Windows – Tomcat 7.0.22 Windows service breaks with JRE update

javatomcatwindows

If JRE update is run without first manually stopping the Tomcat service, Tomcat will no longer start after the next time it is stopped. This most often happens after rebooting per the JRE installer's request.

To reproduce the error

  • Install the latest Tomcat 7 as a Windows service with Java 6 u29 installed. Tomcat should run just fine.
  • Update to Java 6u31 without first stopping the Tomcat service. Java requires a server reboot and after the reboot the Tomcat service will no longer start.

Logs following reboot

Tomcat 7 stdout

2012-04-03 12:25:02 Commons Daemon procrun stdout initialized 
2012-04-03 12:42:25 Commons Daemon procrun stdout initialized 
Error occurred during initialization of VM java/lang/NoClassDefFoundError: java/lang/Object 

Last part of Tomcat7 stderr (the only line after the Java update and restart)

2012-04-03 12:42:25 Commons Daemon procrun stderr initialized

Best Answer

We have observed this with a long-running (but not Tomcat) Java app that runs as a Windows service. We create it as a Windows service with the 'procrun' mechanism in Apache Commons Daemon, which is the same way the Tomcat Windows service works.

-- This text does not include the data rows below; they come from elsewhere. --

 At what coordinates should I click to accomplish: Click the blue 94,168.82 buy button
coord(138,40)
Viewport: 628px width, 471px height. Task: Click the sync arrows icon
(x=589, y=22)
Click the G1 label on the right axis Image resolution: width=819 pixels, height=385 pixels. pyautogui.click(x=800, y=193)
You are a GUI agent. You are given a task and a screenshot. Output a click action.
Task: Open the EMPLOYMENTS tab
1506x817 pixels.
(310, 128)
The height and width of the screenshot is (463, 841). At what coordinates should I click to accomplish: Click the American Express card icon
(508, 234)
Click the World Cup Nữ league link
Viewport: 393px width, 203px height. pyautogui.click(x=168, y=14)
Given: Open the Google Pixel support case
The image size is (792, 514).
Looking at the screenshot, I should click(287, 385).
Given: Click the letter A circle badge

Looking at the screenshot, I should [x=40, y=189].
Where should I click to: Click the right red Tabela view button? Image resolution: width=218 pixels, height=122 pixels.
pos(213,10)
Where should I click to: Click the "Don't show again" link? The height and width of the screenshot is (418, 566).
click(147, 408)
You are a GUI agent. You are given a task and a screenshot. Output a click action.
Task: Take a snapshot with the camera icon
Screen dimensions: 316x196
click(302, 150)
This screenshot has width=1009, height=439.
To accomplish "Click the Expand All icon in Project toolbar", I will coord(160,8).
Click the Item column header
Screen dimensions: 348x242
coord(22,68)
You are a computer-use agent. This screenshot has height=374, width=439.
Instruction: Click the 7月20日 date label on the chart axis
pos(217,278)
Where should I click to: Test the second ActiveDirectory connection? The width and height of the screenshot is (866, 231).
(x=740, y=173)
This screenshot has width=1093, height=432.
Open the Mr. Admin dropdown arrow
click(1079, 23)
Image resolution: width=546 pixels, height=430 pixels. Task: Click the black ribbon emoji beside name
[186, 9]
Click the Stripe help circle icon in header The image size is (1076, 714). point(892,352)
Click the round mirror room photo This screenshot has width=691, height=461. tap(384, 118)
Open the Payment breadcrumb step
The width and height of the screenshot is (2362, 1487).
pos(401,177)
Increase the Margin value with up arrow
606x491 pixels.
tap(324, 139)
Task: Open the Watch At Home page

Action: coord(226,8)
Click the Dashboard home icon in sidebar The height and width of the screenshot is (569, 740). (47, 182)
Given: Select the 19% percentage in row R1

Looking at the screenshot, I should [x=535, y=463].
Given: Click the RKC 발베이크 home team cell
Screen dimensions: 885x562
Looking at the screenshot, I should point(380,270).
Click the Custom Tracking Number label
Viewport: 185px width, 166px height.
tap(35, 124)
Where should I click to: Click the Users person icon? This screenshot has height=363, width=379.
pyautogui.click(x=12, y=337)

From hints of other reports of this, it seems like the Java update process moves/renames files as part of upgrading to the new version. There might be one or two renames left to do when the install finishes, and those renames are supposed to happen after a reboot. But if there's a long-running Java app running at the same time as the update is taking place, that app will have various Java libs and exe's (like the main jre.exe) locked, and the Java update fails.

One symptom of this is to open a command window and type "java -version". If you get the noclassdeffound error for java/lang/Object, it's a pretty good bet that the combination of a JDK upgrade with a long-running Java app has left you with a corrupt JDK/JRE.

We have found two workarounds: (1) reinstall the app; (2) reinstall Java. (1) usually works for us because we have an installer for the app which will also install a clean version of Java if required. Sometimes even that fails, though, with the message "The jar-file 'reach-stream-installer-izpack.jar' could not be executed." (IzPack being the automated installer tool we use). In this case we fall back to (2).

Neither workaround is very nice. It's a shame that the automated JDK update facility provided by Java breaks our application.

Have you made any progress with this since your original posting?